India is receiving more attention than ever before from global investors, partly because its weightage in the MSCI Index has risen while that of China has gone down, and partly because the growth in the Indian economy is seen as sustaining in the long term with consistent economic policies due to the political stability of the current administration. “FPIs are convinced about the long-term story of India,” said Pratik Gupta, CEO and co-head, Kotak Institutional Equities.

Gupta was summarising the mood and all-round optimism seen at the recent conference held by the broker which saw over 1,000 institutions participating, including over 250 foreign investors.

Many of the foreign investors, who had come with large teams, were in India for the first time, said Gupta adding that while they had no intention of investing right away they were here to learn more about the Indian economy and the markets. They also scout around for good companies that they could invest in when the markets and the stocks had corrected from the current levels.

Eye on mid-caps

A major change that was seen this year at the conference was that FPIs were not only looking at large-cap stocks, but at mid-caps too. Earlier it was the large caps, banking, consumer, and IT sectors that held the attention of FPIs.
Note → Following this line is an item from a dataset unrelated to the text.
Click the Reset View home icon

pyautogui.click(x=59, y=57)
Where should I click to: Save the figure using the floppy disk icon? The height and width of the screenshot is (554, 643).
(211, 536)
The steady interest from domestic institutions that were providing support to the stock markets were also reassuring for FPIs. Gupta said that around $30-35 billion were flowing into the stock markets annually from the Employees Provident Fund Organisation (through exchange traded funds) and deployment of funds coming in through systematic investment plans of mutual funds.

Cause for concern

The high stock valuations are also a source of concern for domestic institutions as steady inflows from investors mean that they have to keep investing, even at the current high prices.

In the midst of all this optimism among foreign and domestic institutional investors, the mood among the corporates appeared to be more tempered, neither bullish nor bearish, Gupta said.

There is a slowdown in the consumer sector, and this was reflected in the caution expressed by the companies about the near-term outlook. While the rural demand has not recovered there is weakness in urban demand. At the higher-end of the purchase spectrum such as luxury goods, premium properties, and top-end hotels, there was optimism since the spending there is still sustaining.

Gupta said that Kotak Institutional Equities expected the market to be range-bound this year, trading at 20.5 times of the March 2025 price to earnings multiple. “We don’t expect meaningful upside to the market in the short term.”

Its preferred sectors are large banks, life insurance companies, residential real estate, and the hospital sectors while it is cautious on many of the consumer staples and discretionary stocks.